Sanal bir görüntünün, bu görüntüyü görebilmeyi destekleyen donanımlarla izleyiciye sunulduğu virtual reality veya Türkçe karşılığı sanal gerçeklik olan teknoloji ile yakın akraba olan artırılmış gerçeklik kavramı ise fiziksel dünyadan uzaklaşmadan cihazlar aracılığıyla ortamın algılanıp görsel bir veri halinde elektronik ortama aktarılması olarak tanımlanıyor. Bu iki akraba terim arasındaki en büyük farkın “etkileşim kurabilme özgürlüğü” olduğu düşünülebilir.
Buna göre, tamamen elektronik dünyaya aktarılmış bir görüntünün incelenebildiği sanal gerçeklikten farklı olarak artırılmış gerçeklikte görsel veri üzerinde ekleme, çıkarma gibi düzenlemeler yapılabiliyor. Yani aslında sanal gerçeklikte yansıtılan görüntüler insanlara sadece yakınlaştırılabiliyor; ancak artırılmış gerçeklikte fiziksel ve fiziksel olmayan nesneler tamamen bütünleştirilebiliyor.

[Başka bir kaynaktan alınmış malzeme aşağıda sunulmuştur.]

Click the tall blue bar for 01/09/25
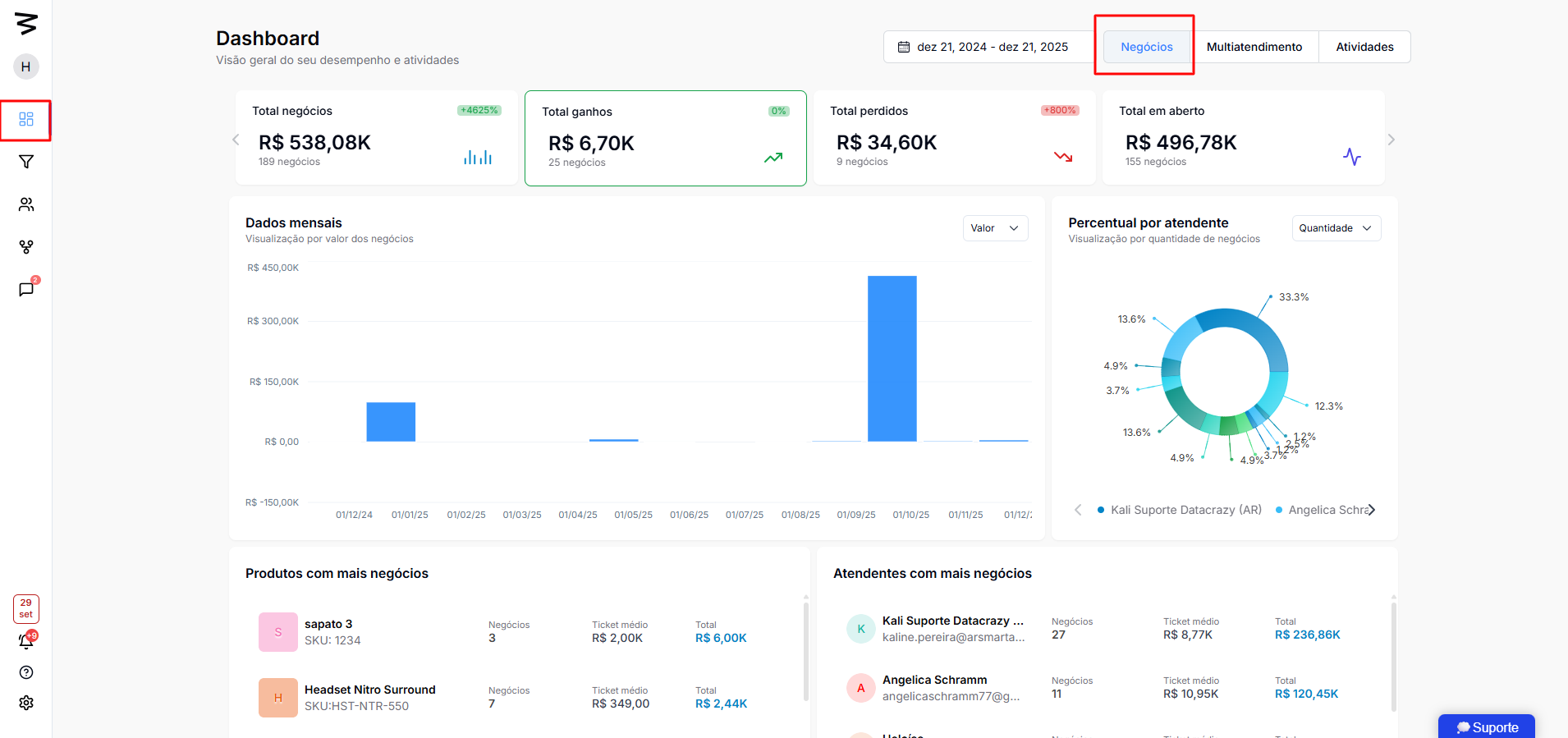The image size is (1568, 738). point(892,359)
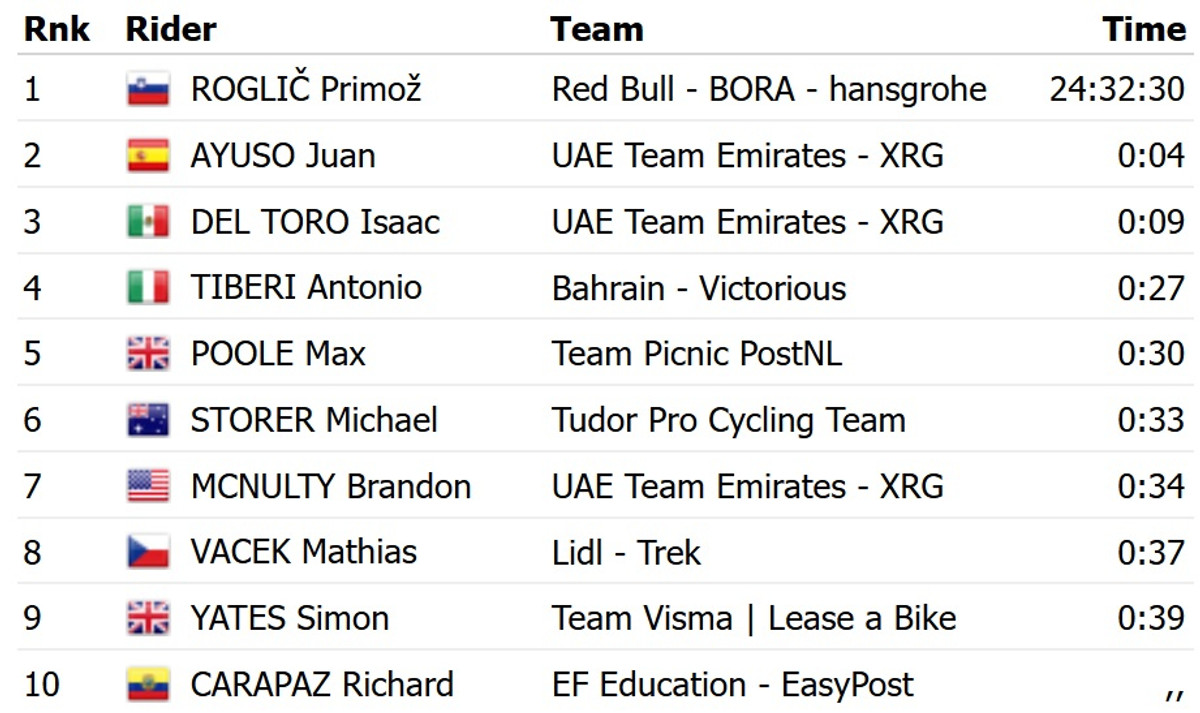Open the Lidl - Trek team link
The image size is (1200, 713).
click(626, 552)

Peki ifade olarak gerçeküstü bir deneyim gibi görünen artırılmış gerçeklik teknolojisi, ticarette kendine nasıl karşılık buluyor?
Offline ve online ticaret arasındaki sınırlar kalkıyor
2016 yılı, başta sanal gerçeklik olmak üzere teknoloji tarihi açısından oldukça önemli gelişmelerin yaşandığı bir yıl oldu. Google, Facebook ve Sony gibi teknoloji devleri, VR ürünlerini piyasaya sürdüler. Yalnızca 2 yıl içinde bu ürünlerin kullanımı ve kullanım alanları dikkate değer biçimde artış gösterdi. Bu doğrultuda, tüketici ihtiyaçları ve alışveriş beklentileri de çeşitlilik gösterdi. Sonuçta pazar koşulları, VR ve AR teknolojilerinin perakendeciliğe entegrasyonu için giderek daha elverişli hale geldi.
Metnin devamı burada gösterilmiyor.